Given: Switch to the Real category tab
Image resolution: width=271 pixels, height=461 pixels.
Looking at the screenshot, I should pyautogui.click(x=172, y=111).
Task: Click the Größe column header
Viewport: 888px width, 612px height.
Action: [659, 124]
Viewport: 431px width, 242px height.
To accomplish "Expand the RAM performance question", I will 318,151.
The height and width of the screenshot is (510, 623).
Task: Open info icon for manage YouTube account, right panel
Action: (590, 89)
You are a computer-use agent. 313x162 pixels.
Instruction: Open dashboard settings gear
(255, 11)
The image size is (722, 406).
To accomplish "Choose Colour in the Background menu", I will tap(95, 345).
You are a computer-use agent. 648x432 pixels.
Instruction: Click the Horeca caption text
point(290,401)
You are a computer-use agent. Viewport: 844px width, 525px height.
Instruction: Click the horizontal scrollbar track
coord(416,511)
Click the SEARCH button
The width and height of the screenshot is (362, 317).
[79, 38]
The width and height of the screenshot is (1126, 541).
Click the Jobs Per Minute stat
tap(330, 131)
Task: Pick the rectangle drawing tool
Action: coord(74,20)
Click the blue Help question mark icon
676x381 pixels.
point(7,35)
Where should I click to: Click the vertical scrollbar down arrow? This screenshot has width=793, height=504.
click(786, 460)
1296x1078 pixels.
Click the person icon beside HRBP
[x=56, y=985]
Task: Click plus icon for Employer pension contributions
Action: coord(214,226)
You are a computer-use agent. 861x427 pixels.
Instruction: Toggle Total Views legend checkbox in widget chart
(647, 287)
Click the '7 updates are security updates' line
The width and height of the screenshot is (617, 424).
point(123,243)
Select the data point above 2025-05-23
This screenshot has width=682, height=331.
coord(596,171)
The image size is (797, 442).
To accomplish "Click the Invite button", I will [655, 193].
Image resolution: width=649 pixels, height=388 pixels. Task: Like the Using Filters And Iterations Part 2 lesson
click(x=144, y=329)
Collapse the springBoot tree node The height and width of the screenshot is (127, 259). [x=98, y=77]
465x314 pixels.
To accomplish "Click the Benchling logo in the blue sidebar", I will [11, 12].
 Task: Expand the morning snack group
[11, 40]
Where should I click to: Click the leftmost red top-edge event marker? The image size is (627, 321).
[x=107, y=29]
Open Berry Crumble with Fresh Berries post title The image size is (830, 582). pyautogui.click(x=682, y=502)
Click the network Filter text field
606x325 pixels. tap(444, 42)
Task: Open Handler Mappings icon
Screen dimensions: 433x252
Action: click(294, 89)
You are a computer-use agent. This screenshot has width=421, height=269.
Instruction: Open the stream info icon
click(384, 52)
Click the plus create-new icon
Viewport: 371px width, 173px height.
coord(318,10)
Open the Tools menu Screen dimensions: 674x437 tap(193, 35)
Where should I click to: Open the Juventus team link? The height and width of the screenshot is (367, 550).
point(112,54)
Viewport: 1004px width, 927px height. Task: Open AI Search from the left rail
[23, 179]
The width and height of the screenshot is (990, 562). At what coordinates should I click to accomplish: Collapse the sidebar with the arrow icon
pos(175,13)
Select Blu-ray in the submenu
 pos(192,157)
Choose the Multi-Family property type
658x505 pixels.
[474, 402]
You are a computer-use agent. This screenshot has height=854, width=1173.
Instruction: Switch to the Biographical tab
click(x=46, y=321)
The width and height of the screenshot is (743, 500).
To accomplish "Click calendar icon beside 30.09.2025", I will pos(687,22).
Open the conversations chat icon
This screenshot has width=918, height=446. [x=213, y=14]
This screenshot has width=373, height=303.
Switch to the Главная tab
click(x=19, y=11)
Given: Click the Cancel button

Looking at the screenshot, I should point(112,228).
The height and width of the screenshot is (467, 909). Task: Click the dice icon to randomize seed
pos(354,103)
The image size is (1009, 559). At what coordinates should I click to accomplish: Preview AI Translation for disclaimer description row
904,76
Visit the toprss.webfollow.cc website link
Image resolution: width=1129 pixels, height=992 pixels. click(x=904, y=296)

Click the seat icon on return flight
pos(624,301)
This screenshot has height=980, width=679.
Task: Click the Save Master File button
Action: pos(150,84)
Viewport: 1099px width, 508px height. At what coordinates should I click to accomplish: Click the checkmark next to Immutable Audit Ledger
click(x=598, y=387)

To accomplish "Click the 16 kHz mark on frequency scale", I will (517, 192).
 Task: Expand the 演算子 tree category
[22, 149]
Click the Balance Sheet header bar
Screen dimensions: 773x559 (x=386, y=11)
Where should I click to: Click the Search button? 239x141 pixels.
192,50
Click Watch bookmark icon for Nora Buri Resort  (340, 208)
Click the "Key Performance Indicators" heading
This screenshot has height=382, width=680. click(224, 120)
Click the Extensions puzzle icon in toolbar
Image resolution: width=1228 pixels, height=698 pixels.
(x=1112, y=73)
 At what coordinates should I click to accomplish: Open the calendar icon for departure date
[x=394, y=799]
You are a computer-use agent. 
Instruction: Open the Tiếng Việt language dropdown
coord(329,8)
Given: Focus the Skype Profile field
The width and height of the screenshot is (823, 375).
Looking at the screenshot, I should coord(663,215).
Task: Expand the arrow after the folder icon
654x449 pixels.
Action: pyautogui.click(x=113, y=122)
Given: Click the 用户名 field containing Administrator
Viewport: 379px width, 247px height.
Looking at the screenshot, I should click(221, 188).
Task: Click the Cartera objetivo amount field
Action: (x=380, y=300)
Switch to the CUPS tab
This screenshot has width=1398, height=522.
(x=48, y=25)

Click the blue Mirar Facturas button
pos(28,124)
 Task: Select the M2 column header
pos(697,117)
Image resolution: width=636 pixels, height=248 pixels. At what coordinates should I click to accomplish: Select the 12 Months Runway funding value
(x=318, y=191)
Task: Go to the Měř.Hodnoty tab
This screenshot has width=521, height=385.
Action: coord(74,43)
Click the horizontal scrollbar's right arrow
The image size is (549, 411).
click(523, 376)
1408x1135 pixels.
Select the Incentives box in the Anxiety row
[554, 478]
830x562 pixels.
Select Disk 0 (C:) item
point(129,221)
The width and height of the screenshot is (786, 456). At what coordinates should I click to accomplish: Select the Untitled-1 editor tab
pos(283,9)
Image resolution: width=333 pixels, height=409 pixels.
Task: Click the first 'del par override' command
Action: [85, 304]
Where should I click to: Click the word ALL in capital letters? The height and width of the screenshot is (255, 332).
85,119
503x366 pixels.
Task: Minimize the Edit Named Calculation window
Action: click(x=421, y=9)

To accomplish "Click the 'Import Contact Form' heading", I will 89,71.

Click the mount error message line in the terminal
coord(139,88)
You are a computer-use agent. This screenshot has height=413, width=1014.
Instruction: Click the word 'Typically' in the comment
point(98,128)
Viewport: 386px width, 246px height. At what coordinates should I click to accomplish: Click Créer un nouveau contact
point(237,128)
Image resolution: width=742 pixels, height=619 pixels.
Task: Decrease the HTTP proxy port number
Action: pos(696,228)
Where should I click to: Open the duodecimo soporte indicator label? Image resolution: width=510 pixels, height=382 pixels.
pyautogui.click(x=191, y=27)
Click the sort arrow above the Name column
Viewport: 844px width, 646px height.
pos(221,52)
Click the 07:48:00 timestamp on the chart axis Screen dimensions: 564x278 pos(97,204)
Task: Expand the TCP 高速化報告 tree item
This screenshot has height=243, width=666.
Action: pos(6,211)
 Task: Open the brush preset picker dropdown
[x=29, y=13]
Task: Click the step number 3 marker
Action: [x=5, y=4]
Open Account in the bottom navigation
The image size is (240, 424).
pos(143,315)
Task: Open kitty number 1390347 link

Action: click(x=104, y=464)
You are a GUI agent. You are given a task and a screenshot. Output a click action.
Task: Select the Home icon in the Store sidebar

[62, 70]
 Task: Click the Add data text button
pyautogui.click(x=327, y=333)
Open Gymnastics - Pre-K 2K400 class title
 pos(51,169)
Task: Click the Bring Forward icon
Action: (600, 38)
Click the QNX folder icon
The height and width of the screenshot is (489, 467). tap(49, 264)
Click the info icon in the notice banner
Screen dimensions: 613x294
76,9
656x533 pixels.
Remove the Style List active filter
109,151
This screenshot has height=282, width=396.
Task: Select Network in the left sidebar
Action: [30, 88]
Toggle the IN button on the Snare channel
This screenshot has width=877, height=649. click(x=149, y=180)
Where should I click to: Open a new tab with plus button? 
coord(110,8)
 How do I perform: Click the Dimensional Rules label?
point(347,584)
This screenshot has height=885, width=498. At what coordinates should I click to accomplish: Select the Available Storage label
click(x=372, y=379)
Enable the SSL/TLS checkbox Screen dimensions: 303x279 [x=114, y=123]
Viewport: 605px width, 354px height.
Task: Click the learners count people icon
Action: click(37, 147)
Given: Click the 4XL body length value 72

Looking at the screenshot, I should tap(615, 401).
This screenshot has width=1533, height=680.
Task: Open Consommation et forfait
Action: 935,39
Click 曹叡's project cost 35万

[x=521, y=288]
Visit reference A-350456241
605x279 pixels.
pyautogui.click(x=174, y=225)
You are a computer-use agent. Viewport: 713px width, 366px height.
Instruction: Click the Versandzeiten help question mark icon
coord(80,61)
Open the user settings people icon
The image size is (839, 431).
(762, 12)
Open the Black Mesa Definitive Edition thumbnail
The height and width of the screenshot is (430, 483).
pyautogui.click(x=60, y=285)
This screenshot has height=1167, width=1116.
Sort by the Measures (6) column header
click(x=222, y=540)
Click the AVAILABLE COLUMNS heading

════════

__Instructions for the task__
Give back exactly the lines above starting at the line where "Instruction: Click the horizontal" appears and ending at the line where "1296x1078 pixels." appears, both included, with no other lines.

__Result__
Instruction: Click the horizontal scrollbar track
coord(416,511)
Click the SEARCH button
The width and height of the screenshot is (362, 317).
[79, 38]
The width and height of the screenshot is (1126, 541).
Click the Jobs Per Minute stat
tap(330, 131)
Task: Pick the rectangle drawing tool
Action: coord(74,20)
Click the blue Help question mark icon
676x381 pixels.
point(7,35)
Where should I click to: Click the vertical scrollbar down arrow? This screenshot has width=793, height=504.
click(786, 460)
1296x1078 pixels.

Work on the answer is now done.